### GIVEN RECORDS

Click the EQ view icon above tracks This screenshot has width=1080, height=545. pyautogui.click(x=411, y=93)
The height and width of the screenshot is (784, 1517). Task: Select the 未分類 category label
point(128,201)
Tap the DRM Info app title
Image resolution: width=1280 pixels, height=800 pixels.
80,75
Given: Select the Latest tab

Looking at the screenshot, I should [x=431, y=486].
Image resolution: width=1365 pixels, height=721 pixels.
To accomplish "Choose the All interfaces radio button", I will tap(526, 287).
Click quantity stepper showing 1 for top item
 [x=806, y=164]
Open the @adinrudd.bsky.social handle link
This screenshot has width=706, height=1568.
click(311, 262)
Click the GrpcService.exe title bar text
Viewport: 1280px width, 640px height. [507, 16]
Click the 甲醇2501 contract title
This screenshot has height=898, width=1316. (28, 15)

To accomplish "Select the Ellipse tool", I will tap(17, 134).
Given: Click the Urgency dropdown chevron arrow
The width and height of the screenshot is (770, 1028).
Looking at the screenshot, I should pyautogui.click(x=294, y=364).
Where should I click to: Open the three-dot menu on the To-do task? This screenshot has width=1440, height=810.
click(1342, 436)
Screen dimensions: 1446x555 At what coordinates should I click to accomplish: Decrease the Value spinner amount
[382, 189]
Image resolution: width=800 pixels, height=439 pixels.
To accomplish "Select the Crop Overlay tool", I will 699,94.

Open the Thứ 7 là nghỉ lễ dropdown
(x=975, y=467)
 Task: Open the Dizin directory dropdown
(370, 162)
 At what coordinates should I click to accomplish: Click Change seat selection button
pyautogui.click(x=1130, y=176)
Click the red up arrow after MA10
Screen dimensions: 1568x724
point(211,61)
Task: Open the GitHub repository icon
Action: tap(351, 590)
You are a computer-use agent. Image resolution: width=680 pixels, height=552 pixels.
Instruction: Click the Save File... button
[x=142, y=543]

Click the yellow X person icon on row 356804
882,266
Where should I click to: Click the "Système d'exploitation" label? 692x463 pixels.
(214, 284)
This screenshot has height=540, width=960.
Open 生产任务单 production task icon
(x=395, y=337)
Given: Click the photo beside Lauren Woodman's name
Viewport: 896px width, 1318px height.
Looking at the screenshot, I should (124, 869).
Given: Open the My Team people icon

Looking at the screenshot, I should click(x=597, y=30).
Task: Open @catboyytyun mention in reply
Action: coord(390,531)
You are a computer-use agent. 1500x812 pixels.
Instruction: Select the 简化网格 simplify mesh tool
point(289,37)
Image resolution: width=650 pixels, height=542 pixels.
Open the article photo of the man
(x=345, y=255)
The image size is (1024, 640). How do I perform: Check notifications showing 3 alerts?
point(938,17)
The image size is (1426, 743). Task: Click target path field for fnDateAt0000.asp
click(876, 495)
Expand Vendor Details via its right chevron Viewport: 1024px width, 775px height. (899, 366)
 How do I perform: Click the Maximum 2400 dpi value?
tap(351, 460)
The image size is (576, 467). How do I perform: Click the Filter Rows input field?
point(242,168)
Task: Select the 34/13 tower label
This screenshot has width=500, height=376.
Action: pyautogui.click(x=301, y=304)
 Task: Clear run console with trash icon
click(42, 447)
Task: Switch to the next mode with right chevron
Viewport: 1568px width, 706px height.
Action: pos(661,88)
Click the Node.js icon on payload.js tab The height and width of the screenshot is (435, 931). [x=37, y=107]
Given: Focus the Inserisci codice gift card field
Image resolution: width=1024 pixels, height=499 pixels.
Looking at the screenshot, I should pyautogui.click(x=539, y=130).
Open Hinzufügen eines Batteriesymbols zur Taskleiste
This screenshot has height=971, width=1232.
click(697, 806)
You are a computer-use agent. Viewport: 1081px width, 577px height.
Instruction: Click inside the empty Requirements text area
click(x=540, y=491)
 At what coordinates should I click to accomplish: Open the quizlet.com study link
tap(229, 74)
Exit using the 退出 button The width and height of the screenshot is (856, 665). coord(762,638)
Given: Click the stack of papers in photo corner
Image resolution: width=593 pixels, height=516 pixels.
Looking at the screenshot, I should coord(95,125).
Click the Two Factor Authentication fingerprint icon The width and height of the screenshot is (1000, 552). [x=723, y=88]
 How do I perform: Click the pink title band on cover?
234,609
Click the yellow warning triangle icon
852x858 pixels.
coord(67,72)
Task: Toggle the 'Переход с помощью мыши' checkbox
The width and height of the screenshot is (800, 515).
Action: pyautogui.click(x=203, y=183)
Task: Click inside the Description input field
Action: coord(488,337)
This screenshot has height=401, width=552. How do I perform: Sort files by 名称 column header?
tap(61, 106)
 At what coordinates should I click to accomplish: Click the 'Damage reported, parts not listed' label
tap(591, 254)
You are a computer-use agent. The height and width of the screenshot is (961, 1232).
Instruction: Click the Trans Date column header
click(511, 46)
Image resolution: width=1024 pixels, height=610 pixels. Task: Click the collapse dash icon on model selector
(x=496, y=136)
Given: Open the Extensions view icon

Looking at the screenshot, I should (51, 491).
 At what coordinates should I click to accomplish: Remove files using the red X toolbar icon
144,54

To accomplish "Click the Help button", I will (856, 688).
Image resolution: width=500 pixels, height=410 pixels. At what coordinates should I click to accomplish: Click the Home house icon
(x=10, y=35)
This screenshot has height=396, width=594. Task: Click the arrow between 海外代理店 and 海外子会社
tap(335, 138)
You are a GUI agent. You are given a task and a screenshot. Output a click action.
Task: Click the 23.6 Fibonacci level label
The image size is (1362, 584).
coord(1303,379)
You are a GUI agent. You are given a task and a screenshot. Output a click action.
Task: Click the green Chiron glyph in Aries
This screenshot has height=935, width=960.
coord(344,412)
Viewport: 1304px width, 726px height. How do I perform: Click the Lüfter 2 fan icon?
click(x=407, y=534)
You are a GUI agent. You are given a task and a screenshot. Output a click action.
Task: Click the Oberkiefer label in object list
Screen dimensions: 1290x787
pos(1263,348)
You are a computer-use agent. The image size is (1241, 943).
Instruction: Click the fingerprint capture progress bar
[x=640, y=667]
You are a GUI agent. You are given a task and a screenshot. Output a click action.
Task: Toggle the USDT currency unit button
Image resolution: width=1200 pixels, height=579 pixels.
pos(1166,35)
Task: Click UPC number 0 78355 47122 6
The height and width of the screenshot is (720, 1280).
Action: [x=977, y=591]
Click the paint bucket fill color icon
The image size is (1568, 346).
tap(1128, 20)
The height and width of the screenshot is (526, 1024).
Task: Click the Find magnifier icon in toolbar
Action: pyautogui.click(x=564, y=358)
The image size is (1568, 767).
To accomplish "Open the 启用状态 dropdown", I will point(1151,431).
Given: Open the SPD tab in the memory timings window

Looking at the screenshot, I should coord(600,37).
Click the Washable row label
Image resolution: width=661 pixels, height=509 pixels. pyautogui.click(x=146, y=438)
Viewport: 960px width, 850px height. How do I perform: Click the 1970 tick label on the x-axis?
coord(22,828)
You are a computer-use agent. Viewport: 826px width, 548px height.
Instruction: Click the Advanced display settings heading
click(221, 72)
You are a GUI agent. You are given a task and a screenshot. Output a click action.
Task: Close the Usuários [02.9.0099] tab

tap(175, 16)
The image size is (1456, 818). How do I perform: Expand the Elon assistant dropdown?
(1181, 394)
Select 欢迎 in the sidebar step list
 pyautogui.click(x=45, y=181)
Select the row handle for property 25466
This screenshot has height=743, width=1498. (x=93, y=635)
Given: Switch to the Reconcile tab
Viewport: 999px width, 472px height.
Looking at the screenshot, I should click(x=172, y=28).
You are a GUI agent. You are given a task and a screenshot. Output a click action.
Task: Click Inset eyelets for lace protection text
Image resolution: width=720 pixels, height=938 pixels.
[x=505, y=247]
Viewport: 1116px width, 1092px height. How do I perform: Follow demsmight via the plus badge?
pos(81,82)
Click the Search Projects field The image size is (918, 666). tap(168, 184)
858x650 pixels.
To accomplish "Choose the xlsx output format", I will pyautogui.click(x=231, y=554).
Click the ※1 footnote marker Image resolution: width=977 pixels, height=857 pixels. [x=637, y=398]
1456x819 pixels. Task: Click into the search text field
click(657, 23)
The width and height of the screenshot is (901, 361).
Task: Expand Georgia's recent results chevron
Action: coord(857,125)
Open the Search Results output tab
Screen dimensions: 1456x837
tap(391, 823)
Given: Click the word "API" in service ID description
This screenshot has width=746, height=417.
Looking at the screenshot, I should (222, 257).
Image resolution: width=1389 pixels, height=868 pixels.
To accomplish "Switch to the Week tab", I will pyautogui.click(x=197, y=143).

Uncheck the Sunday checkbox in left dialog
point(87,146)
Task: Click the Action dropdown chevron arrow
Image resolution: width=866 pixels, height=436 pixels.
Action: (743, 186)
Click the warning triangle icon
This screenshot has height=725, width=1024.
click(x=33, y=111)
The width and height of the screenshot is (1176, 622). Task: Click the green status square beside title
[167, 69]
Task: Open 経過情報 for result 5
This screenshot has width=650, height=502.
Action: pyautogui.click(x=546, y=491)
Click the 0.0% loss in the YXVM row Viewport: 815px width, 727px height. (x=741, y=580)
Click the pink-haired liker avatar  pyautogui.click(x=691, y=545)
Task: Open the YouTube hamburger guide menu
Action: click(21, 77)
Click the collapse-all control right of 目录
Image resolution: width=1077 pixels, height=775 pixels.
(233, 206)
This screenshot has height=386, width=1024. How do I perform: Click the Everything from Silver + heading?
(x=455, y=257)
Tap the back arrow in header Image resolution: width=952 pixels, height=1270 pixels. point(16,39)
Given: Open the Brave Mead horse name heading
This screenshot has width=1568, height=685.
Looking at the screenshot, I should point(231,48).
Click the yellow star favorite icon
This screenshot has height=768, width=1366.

### TASK REQUIREMENTS
Only the lines from the one holding "This screenshot has width=746, height=417." through the end of the listing should appear in the response, each restated exactly.

### SOLVED EXERCISE
This screenshot has width=746, height=417.
Looking at the screenshot, I should (222, 257).
Image resolution: width=1389 pixels, height=868 pixels.
To accomplish "Switch to the Week tab", I will pyautogui.click(x=197, y=143).

Uncheck the Sunday checkbox in left dialog
point(87,146)
Task: Click the Action dropdown chevron arrow
Image resolution: width=866 pixels, height=436 pixels.
Action: (743, 186)
Click the warning triangle icon
This screenshot has height=725, width=1024.
click(x=33, y=111)
The width and height of the screenshot is (1176, 622). Task: Click the green status square beside title
[167, 69]
Task: Open 経過情報 for result 5
This screenshot has width=650, height=502.
Action: pyautogui.click(x=546, y=491)
Click the 0.0% loss in the YXVM row Viewport: 815px width, 727px height. (x=741, y=580)
Click the pink-haired liker avatar  pyautogui.click(x=691, y=545)
Task: Open the YouTube hamburger guide menu
Action: click(21, 77)
Click the collapse-all control right of 目录
Image resolution: width=1077 pixels, height=775 pixels.
(233, 206)
This screenshot has height=386, width=1024. How do I perform: Click the Everything from Silver + heading?
(x=455, y=257)
Tap the back arrow in header Image resolution: width=952 pixels, height=1270 pixels. point(16,39)
Given: Open the Brave Mead horse name heading
This screenshot has width=1568, height=685.
Looking at the screenshot, I should point(231,48).
Click the yellow star favorite icon
This screenshot has height=768, width=1366.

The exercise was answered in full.